I have an idea that might make hs.task:waitUntilExit (or in a new method if we want to keep the operating semantics the same as the NSTask object hs.task is mirroring) work the way you had hoped, but because it means bypassing Hammerspoon's main application loop temporarily for event handling, it's very experimental and will need a lot of testing before I'd release it into the release versions of Hammerspoon... if ever... so the only definitive way I can give you is what I've outlined (and actually just tested myself this time!) above.
I see-- so am I correct to think that my FIFO example performs the same as hs.execute because the main Hammerspoon thread blocks on reading the FIFO (rather than waiting for hs.execute?) Is there a way to pause Hammerspoon's main thread for a few milliseconds without blocking its ability to respond to requests?
Yes, it's "blocking" on the fifo:read('a') line.
And to answer your other question, no... and yes, sorta.
Lua is by default a single application threaded language... there are some various projects out there that attempt to make Lua truly multi-threaded in the sense most people mean when they talk about multi-threaded applications, but their statuses vary and in any case, we're not using any of them.
And while Lua is running code (i.e. in the middle of your function), Hammerspoon can't do anything else (timers, tasks, events, hotkeys, etc.) on the main application thread because that's where Lua is currently processing code.
However, Lua does support coroutines, which is a way for a particular chunk of Lua code to "pause" it's execution and wait for a separate "thread" (poor choice of words, in my opinion, but that's what the Lua docs use) of Lua code to perform some action.
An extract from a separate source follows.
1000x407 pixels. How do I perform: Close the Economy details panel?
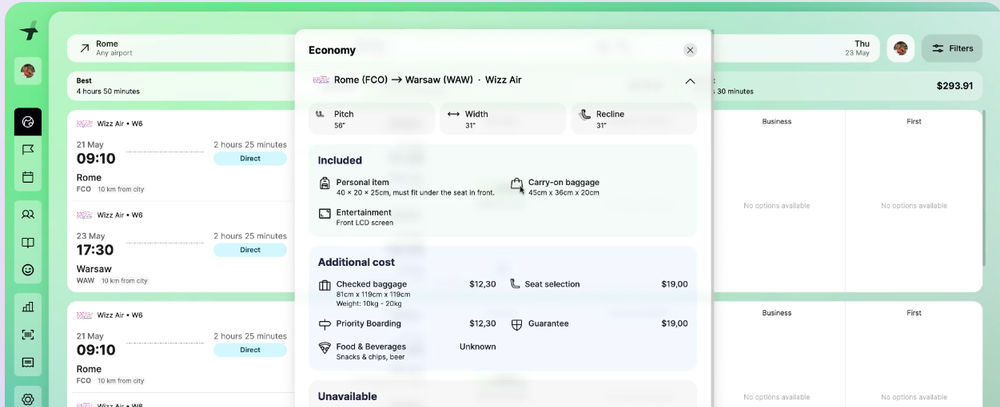click(690, 50)
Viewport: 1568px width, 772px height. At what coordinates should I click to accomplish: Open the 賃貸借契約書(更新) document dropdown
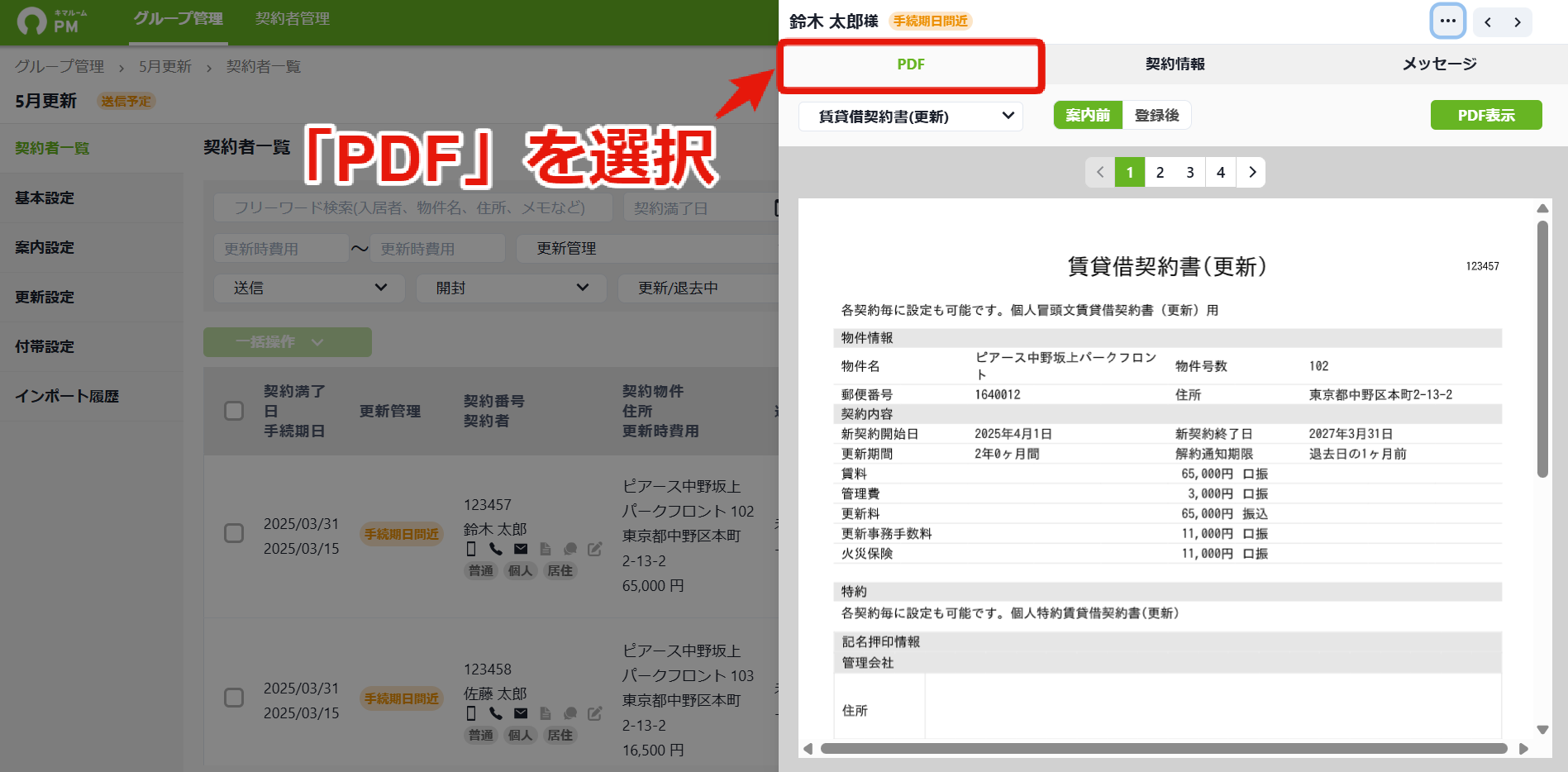(x=911, y=116)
This is an extreme over simplification and more detail is beyond the scope of this thread -- if you're really interested check out the Lua docs at https://www.lua.org/docs.html. I've found the third and fourth editions of the "Programming in Lua" book they mention very useful over the years, but the online reference is good, if a little more formal and reference like (as opposed to the books which provide demonstrations), as well.
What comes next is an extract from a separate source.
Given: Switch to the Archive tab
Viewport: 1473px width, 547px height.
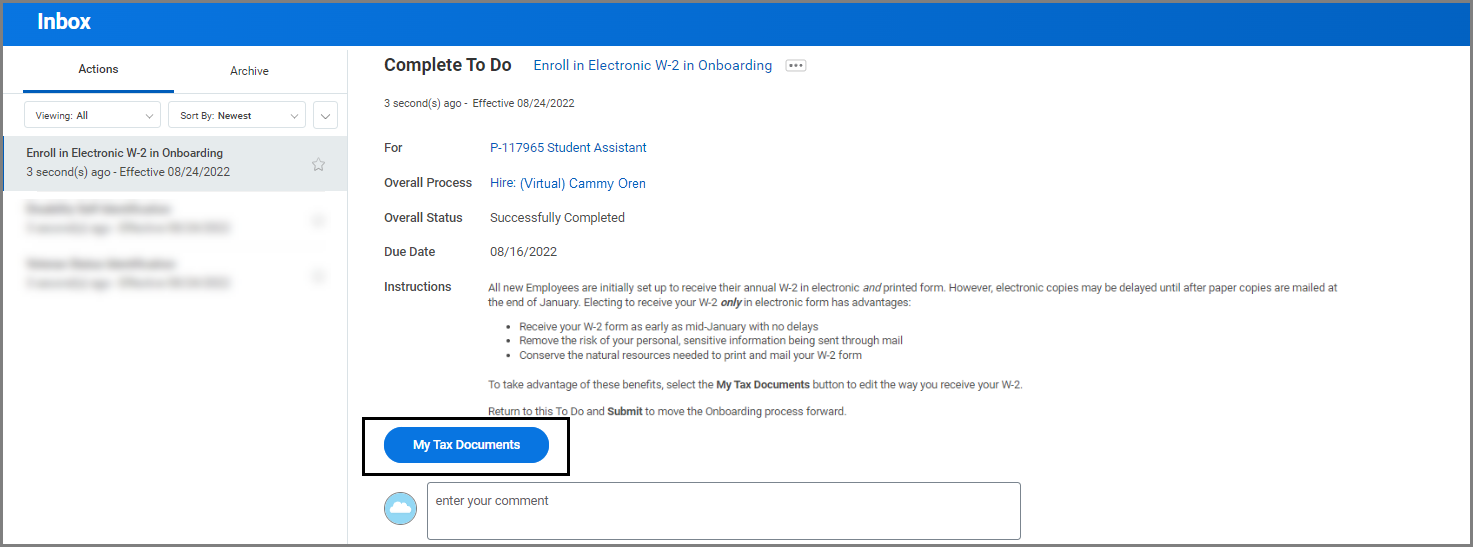Looking at the screenshot, I should [249, 71].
BUT because of programming choices made early on with Hammerspoon, coroutines are not safe to use in the current release or earlier versions of Hammerspoon if your code uses any functionality that Hammerspoon has added beyond just stock Lua code within the coroutine -- none of our modules work, none of the hooks into hotkeys, timers, tasks, etc. work, etc.
This has been fixed in the current development version of Hammerspoon which means it will be fixed in the next release of Hammerspoon, but I don't have any idea what the time frame on that is. I would assume it's relatively soon as there have been some other additions and bug fixes recently, but there are a couple of pull requests that I think we're still trying to nail down first.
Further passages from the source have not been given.